Effect of melatonin on [H-3]-phorbol dibutyrate binding to kinase C protein

Melatonin is a highly lipophylic compound that acts mainly on the Central Nervous System (CNS). Evidence suggesting that the hormone may be involved in psychiatric diseases is growing. However, the precise role of melatonin as well as its usefulness in CNS diseases remain to be elucidated. Currently it is known that melatonin acts as a free radical scavenger and through binding to membranal receptors, calmodulin and nuclear proteins. Melatonin binds to calmodulin and acts as a potent calmodulin antagonist both in vitro and in vivo.
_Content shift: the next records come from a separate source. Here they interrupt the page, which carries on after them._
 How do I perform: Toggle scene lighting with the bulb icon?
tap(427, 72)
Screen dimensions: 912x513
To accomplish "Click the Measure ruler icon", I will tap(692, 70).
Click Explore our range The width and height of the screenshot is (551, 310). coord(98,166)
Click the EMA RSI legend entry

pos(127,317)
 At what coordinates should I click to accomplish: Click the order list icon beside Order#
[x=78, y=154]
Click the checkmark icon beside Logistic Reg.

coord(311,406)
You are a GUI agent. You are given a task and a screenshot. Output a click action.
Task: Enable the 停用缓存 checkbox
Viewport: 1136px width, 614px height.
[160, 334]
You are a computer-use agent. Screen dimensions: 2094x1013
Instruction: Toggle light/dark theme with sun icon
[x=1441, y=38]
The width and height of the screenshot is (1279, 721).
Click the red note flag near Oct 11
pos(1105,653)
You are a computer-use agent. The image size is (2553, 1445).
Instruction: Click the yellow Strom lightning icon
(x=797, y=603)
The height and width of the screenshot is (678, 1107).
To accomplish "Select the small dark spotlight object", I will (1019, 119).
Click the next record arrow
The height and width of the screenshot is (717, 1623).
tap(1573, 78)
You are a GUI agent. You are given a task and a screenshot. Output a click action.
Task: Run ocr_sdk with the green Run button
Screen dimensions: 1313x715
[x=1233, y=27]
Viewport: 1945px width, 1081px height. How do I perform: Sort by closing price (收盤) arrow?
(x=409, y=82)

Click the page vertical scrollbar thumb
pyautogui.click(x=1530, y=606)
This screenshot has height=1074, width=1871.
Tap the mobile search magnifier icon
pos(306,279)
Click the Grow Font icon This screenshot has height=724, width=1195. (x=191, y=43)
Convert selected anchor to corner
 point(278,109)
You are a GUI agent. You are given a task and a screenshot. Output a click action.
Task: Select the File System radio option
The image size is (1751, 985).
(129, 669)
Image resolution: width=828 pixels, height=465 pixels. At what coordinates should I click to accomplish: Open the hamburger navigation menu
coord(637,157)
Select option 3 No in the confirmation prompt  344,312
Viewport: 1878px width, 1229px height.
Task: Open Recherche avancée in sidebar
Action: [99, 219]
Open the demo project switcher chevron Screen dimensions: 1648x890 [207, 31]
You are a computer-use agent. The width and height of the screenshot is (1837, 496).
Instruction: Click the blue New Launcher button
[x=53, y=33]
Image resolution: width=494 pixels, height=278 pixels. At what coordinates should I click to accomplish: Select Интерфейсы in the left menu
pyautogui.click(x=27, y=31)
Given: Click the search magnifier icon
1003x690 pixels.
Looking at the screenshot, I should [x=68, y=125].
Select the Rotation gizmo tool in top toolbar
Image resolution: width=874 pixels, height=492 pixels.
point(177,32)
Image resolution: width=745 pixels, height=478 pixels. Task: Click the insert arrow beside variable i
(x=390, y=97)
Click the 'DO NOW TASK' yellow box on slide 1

Moreover, recently we described that melatonin activates protein kinase C, a family of eleven isoenzymes that play a key role in cellular physiology. The enzyme has a hydrophobic binding site where activators (diacylglycerol and phorbol esters) bind. In addition, the group A of protein kinase C isoenzymes are activated in the presence of Ca++. In this work we explored the effects of melatonin on phorbol ester H-3-Phorbol, 12,13 dibutirate binding. The results showed that melatonin increased the H-3-PDBu binding to the enzyme by 50 % in the presence of calcium. All indoles tested were ineffective at 1 nM. The results show that besides melatonin binding to calmodulin, the hormone also interacts with protein kinase C and those mechanisms can modify cellular physiology through protein phosphorylation. The results also suggest that intracellular actions of MEL may involve interactions with another hydrophobic and calcium dependent proteins.